El 23 de noviembre de 1856 fallecía víctima de una epidemia en un lejano puerto del Pacífico, en el extremo norte del Perú, Manuela Saenz desde donde sobrevivía sola con sus recuerdos, a la feroz persecución de que fue objeto.
El cuerpo de quien fuera heroína de la Independencia y leal compañera de Simón Bolívar, fue arrojado a una fosa común, y toda la valiosa documentación que conservaba en su poder -que incluía desde sus febriles cartas de amor, hasta importantes textos de mucho valor para echar luz a la tramposa traición al Libertador- fue quemada. Si fue producto del nerviosismo colectivo que generan las calamidades sanitarias o no, nunca se sabrá.
Esta prolongada y ya agobiante pandemia que padece nuestro país atravesó muchas etapas. Al comienzo sentíamos un sano optimismo producto del muy bajo índice de contagios, si nos comparábamos con la Región. Luego la situación se fue más o menos emparejando con el resto del Mundo, y hoy hay quienes (las Casandras de siempre) afirman que es el país con más casos infectados en relación al número de habitantes.
Lo que sí no se puede negar es la diligencia que demostró el Gobierno, y en particular las autoridades y personal sanitario, en el eficiente manejo de la calamidad pública desde su inicio. Hoy somos de los Estados (con un 20%) que vamos más adelantados en la ofensiva de vacunación.
Es imposible evitar que se haga uso político de la desgraciada situación que nos toca vivir a todos los uruguayos, por más que todo indica que se está llegando a su fin y pronto estaría superada.
El lunes pasado tomó estado público la noticia de que en un geriátrico de la ciudad de Fray Bentos que albergaba 67 personas mayores, habían fallecido quince (al día de ayer iban tres más). Es una muy triste noticia que nos ubica en el infausto momento que está pasando nuestra humanidad.
En países como Estados Unidos, el Covid ya ha provocado la muerte de más de medio millón de personas de los cuales 180.000 decesos tuvieron lugar entre gente que vivía en residenciales. España que es una muestra de Europa, la pandemia a fines de marzo ha sumado 76.000 muertos, de los cuales casi 30.000 residían en geriátricos. Estos datos encauzados al mundo desarrollado, establecen que prácticamente el 40% de las víctimas corresponden a gente mayor confinada en residenciales.

=== ACTIVIDADES ===
- A) Traduce al inglés esta oración del texto proporcionado: «Hoy somos de los Estados (con un 20%) que vamos más adelantados en la ofensiva de vacunación.»
- B) Según el texto proporcionado, ¿cuántas personas mayores albergaba el geriátrico de la ciudad de Fray Bentos?
- C) Extiende el texto proporcionado, sobre Manuela Saenz y la pandemia en Uruguay, a partir de su última oración.
Los datos no guardan relación con el texto proporcionado.

=== DATOS DE ENTRADA ===
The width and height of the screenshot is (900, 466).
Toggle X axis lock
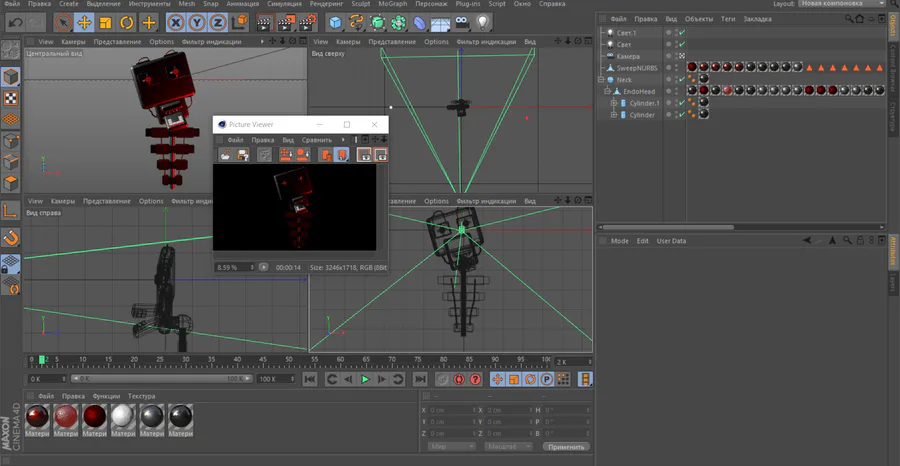(176, 22)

=== RESPUESTAS ===
- A) Today we are among the States (at 20%) that are furthest ahead in the vaccination drive.

- B) 67 personas mayores.

- C)
“Morir habemos, ya lo sabemos” reza una castiza máxima castellana incorporada a la sabiduría de nuestra gente de campo. Pero asumiendo la inexorable finitud del ser humano, jamás podría operar de atenuante la avanzada edad en que sorprende la muerte a estas añosas vidas confinadas en casas para ancianos, donde hoy se ha ensañado el maldito virus.
La gente mayor de nuestra tierra, aspira a la hora de dejar este mundo, hacerlo en compañía de sus seres queridos, rodeados de sus descendientes. En esos hoteles geriátricos, a lo sumo se podrá aspirar, cuando aún se está en pie, a un distanciado saludo desde el balcón a la vereda, y cuando el “silente” visitante – al decir de Jorge Manrique- se aproxime, por razones generacionales, casi no se podrá operar el instrumento electrónico para expresar el postrer adiós. Todo un drama muy complejo en el que hay que respetar todos los matices.
El ministro Daniel Salinas, sabiendo que no iba a cosechar aplausos a Fray Bentos se hizo presente en el lugar. Ninguno está obligado a hacer más de lo que puede, pero todo hombre está obligado a poder lo que debe. Su deber como jefe de la salud era aceptar la realidad en forma descarnada y estudiar las distintas posibilidades que se plantearon a partir del 21 de marzo.
No fue a alimentar una tribuna ansiosa de culpables. Después de analizar minuciosamente toda la secuencia de lo ocurrido manifestó: “La doctora Garaza ha tenido eso que a veces tienen los médicos, de inmolarse y quedarse en el barco hasta el final…”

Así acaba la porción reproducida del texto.